The decryption key is disclosed only one of the parts of each line of the identifier and the bank is not able to get its original. However, if the check is used repeatedly, then, since the seller randomly selects which part of each of the lines to reveal, the probability that the decryption key of any of the lines will be requested for the missing half is maximum. The decrypted half of at least one line (with a sufficiently large N) will already be in the bank database and, when reused, the second one will also be decrypted, making it possible to combine them (XOR) and get the original identification line. The bank will find out which particular user has tried to use the check twice.
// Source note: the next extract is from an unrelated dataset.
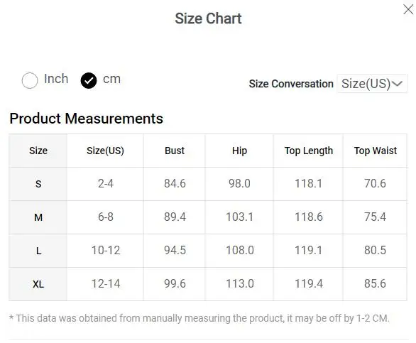Click the Size column header
Viewport: 416px width, 343px height.
38,151
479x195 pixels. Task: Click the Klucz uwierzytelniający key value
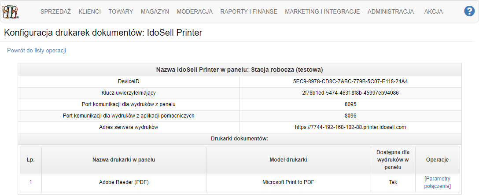tap(350, 93)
This anonymous, secure, with the ability to work offline and identify who tried to inflate the bank, the protocol is already quite complicated. But it still does not make it possible to split money (checks are atomic and you have to make a request to the bank to replenish the account, and request two separate checks for the lower amounts required) and transfer directly to users, bypassing communication with the bank (that is, the user will have to play the role of a seller who must replenish your account). There are much more complex implementations that solve these remaining problems ... except for the unresolved decentralization problem.